> **Supplied passage**:
# Do fish need any kind of entertainment?!



## darkyputz (Nov 18, 2015)

Hello...

Just wondering, if have to place things in the Tank to give them some entertainment....
Not sure...but my dog as an example would die without toys...
Are fish so simple, that they are just about food and matting?
Sorry if this question is just dumb...

Thx for your thoughts


----------



## Mischa0218 (Nov 19, 2015)

Not dumb. Many fish will actually start to recognize you as their owner over time. I had a blood parrot that loved to be hand fed and play with ping-pong (food safe-think beer pong) balls. I also had a convict that would pick up bits of gravel and spit it at the glass until I sat in front of it. If you happen to have a marine tank, puffers are like puppy dogs and love to see you in front of the aquarium!


----------



## Summer (Oct 3, 2011)

Fish will def. get bored. And when they do some will chew tails, or torment other fish etc. They dont neccisarily need toys in the conventional sense, but they do amuse each other, or will do things that are entertaining to fish. Think places to hide, or things to swim through etc. I just saw a video the other day of a betta tank where they put a hampster tube inside. The girlie fish loved swimming through it.


----------



## darkyputz (Nov 18, 2015)

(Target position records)
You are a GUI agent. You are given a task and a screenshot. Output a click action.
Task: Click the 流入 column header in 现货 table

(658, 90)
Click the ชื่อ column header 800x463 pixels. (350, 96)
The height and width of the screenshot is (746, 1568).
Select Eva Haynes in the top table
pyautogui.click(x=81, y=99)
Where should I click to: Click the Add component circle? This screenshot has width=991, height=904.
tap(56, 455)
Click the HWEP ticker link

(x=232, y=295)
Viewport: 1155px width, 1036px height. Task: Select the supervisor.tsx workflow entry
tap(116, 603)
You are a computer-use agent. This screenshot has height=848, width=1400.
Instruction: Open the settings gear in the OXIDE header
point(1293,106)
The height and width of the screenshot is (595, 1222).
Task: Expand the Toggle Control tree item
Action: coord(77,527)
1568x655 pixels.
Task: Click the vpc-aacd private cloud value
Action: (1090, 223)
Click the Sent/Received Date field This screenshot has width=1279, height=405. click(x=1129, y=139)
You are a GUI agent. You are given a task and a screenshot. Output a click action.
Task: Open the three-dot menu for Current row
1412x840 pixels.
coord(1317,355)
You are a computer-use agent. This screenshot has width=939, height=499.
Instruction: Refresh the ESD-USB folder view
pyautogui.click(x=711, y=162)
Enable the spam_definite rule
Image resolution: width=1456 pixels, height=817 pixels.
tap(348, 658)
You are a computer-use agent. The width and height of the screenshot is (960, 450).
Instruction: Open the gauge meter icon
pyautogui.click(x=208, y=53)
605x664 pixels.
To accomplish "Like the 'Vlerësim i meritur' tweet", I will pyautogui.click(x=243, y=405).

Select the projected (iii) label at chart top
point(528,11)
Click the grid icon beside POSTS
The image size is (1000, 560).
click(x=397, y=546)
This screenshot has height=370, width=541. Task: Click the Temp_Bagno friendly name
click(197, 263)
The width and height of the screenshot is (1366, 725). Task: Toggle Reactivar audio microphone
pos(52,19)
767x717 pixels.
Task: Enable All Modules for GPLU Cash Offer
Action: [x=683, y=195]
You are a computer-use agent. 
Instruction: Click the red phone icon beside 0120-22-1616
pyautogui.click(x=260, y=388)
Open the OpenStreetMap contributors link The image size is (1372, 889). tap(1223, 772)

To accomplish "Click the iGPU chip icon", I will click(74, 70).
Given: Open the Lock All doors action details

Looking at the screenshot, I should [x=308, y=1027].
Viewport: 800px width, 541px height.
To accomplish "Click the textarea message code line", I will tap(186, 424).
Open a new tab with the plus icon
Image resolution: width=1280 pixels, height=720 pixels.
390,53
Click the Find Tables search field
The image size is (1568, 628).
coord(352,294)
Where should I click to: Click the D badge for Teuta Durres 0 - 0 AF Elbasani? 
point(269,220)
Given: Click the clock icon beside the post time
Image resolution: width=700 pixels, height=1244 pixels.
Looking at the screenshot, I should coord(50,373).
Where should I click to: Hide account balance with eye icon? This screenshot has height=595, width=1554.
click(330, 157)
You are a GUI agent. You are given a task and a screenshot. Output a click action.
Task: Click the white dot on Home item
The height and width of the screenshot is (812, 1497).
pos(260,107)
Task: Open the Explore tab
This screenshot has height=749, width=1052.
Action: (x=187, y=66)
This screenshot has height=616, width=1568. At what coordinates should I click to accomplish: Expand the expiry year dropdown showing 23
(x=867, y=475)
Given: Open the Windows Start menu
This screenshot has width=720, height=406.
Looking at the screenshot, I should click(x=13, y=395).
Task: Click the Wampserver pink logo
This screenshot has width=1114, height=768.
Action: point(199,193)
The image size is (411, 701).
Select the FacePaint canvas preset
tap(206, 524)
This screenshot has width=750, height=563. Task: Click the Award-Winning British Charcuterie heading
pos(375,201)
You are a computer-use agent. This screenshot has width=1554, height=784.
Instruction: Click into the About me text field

> **What to do**:
1/ In the forum thread, what did the convict do until its owner sat in front of it?
2/ From the records, express the lines from the one with "Click the Sent/Received" up to and including the one with "point(528,11)" as a JSON list of strings, one string per line, leaving out blank lines.
The forum thread and the records are unrelated to each other.

> **Set of answers**:
1/ It picked up bits of gravel and spit them at the glass.

2/
[
  "Click the Sent/Received Date field This screenshot has width=1279, height=405. click(x=1129, y=139)",
  "You are a GUI agent. You are given a task and a screenshot. Output a click action.",
  "Task: Open the three-dot menu for Current row",
  "1412x840 pixels.",
  "coord(1317,355)",
  "You are a computer-use agent. This screenshot has width=939, height=499.",
  "Instruction: Refresh the ESD-USB folder view",
  "pyautogui.click(x=711, y=162)",
  "Enable the spam_definite rule",
  "Image resolution: width=1456 pixels, height=817 pixels.",
  "tap(348, 658)",
  "You are a computer-use agent. The width and height of the screenshot is (960, 450).",
  "Instruction: Open the gauge meter icon",
  "pyautogui.click(x=208, y=53)",
  "605x664 pixels.",
  "To accomplish \"Like the 'Vlerësim i meritur' tweet\", I will pyautogui.click(x=243, y=405).",
  "Select the projected (iii) label at chart top",
  "point(528,11)"
]